* **Input records**:

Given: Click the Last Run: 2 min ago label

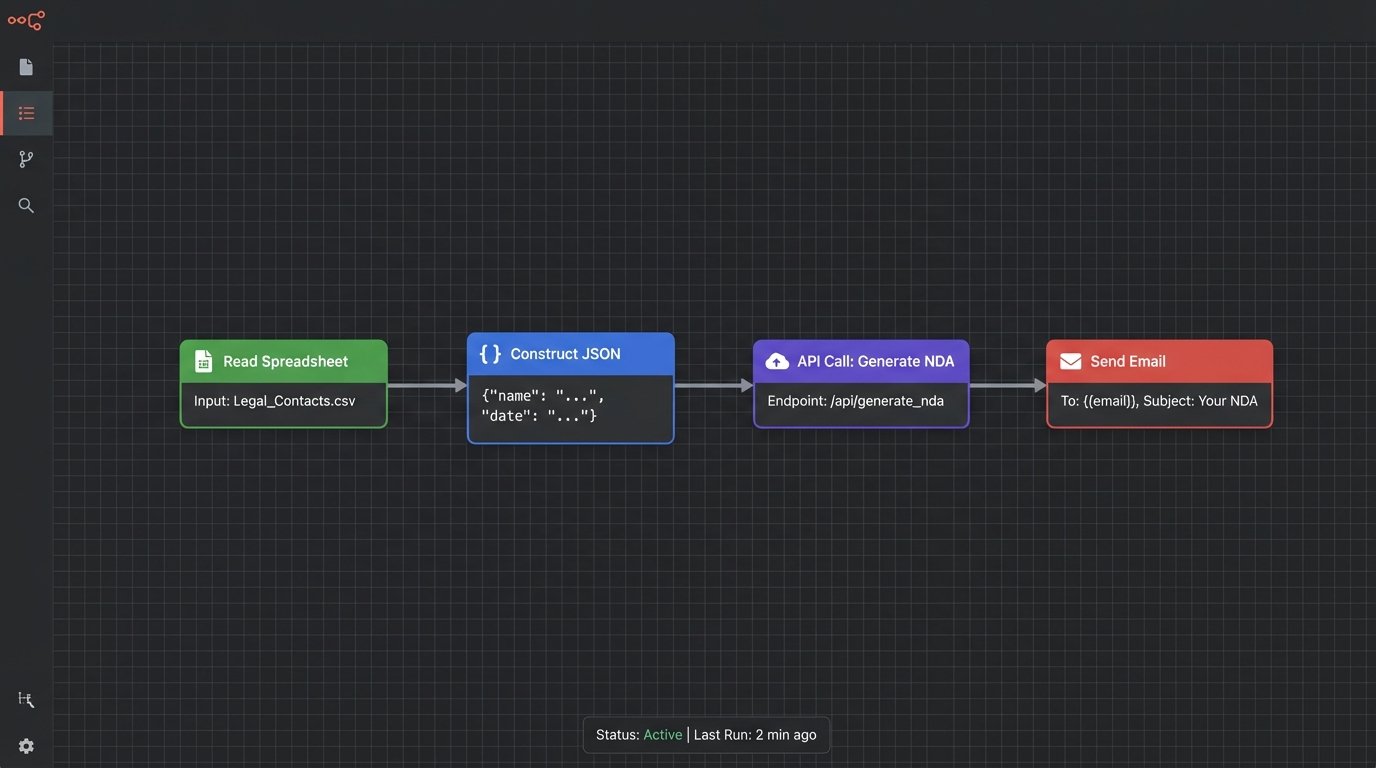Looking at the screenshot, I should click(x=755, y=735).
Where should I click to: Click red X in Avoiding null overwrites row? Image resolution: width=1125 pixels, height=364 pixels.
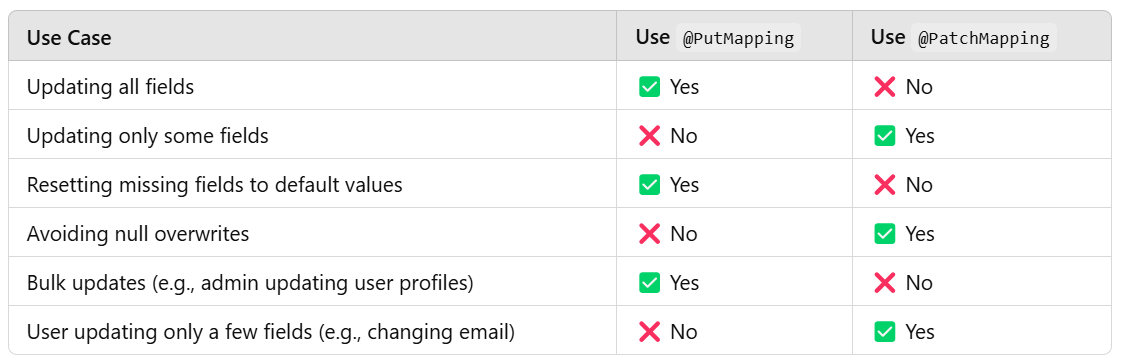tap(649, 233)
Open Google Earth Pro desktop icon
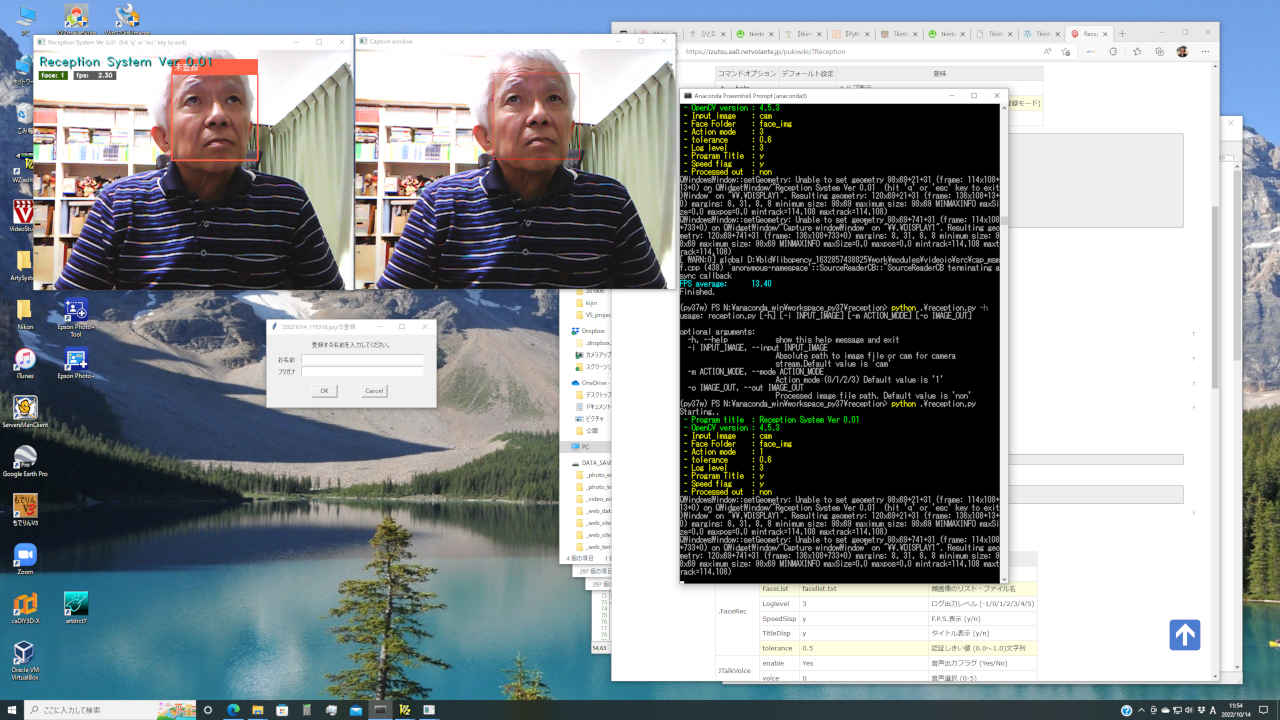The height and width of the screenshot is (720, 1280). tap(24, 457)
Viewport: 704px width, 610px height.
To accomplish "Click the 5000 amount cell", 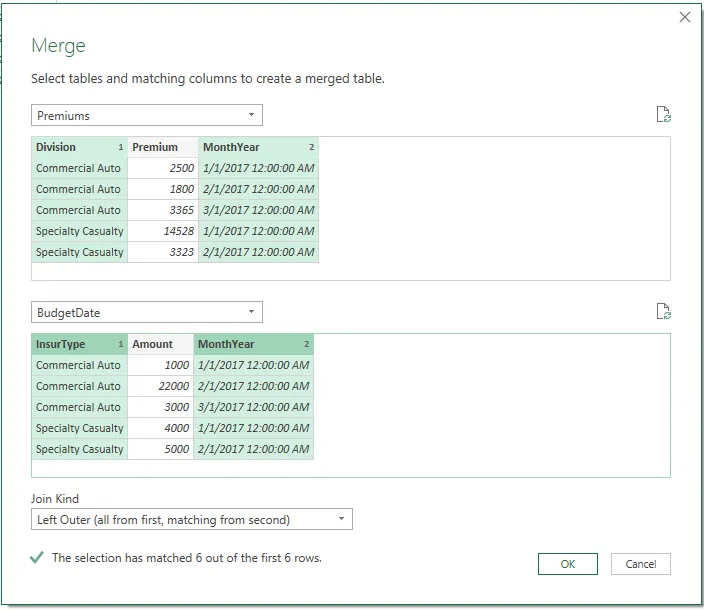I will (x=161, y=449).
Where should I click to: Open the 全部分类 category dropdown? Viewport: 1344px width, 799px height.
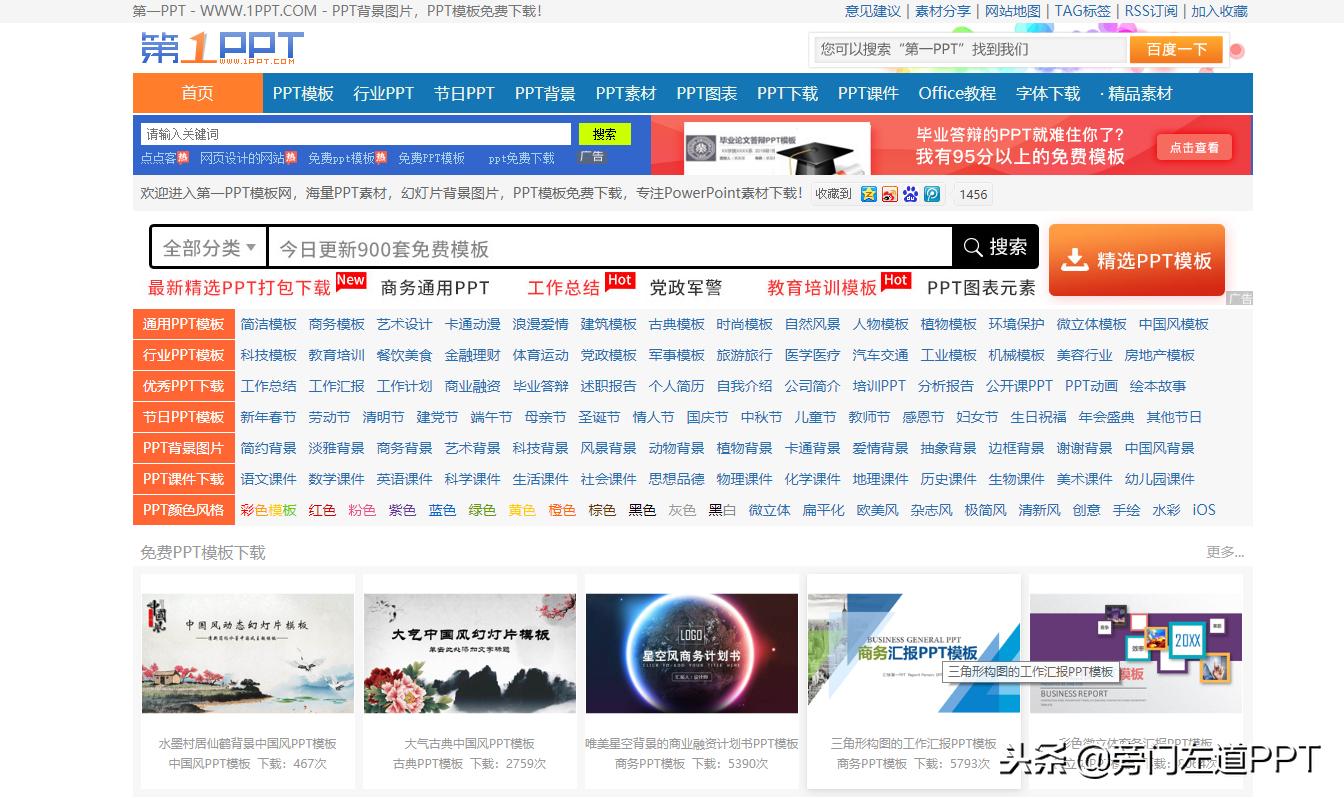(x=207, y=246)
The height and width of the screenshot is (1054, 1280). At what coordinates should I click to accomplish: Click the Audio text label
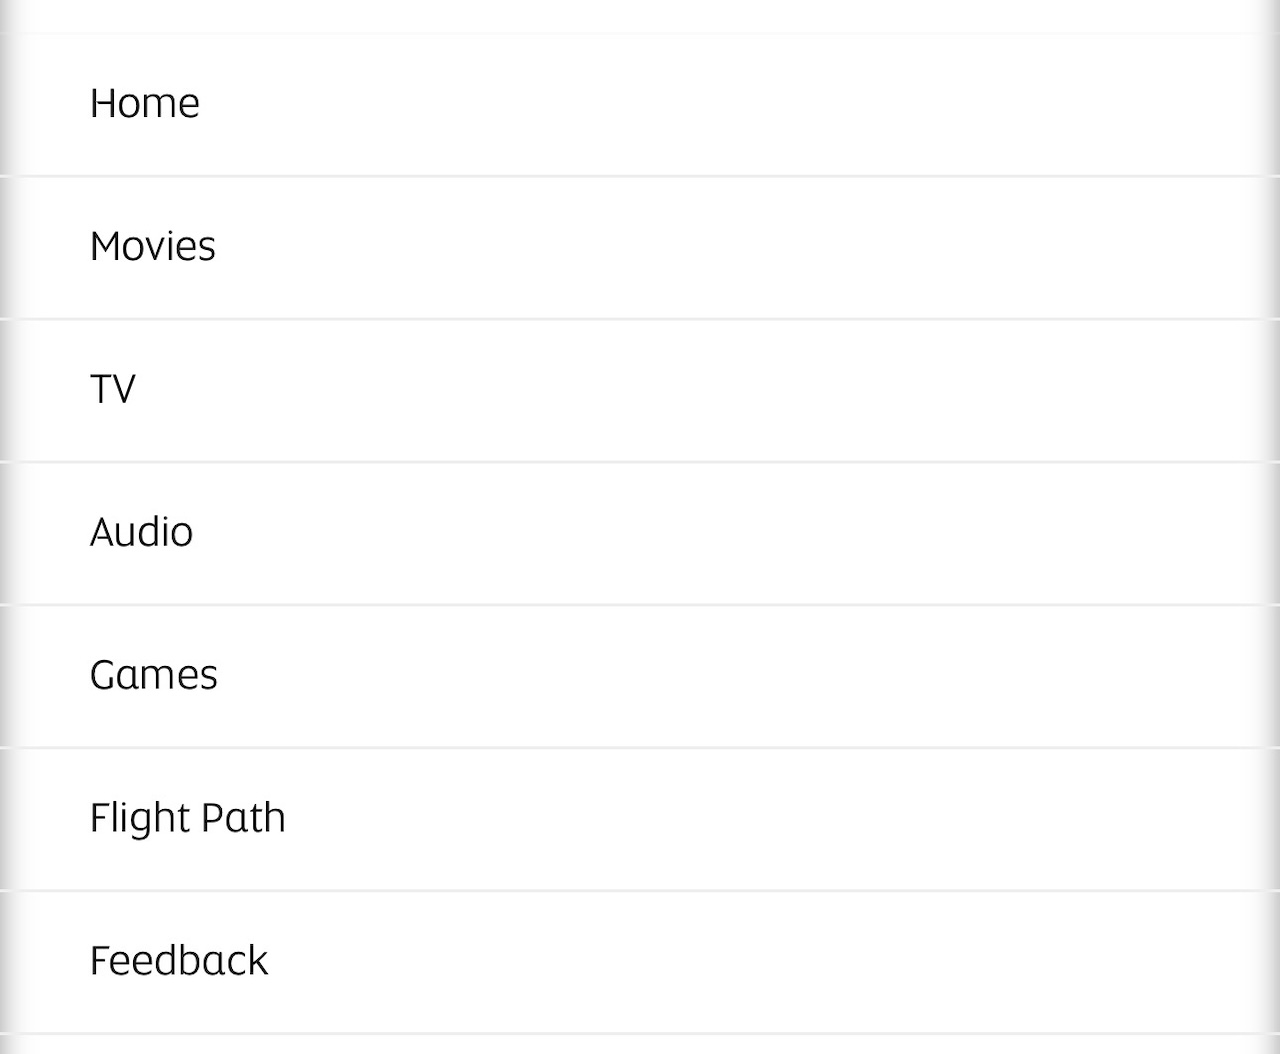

* **Task description**: Copy the final portion of the records: every line from the one containing "Where should I click to: Open" through the last, word for word, without pictures.

* **Reply to the exercise**:
Where should I click to: Open the 全部分类 category dropdown? Viewport: 1344px width, 799px height.
(x=207, y=246)
The height and width of the screenshot is (1054, 1280). At what coordinates should I click to accomplish: Click the Audio text label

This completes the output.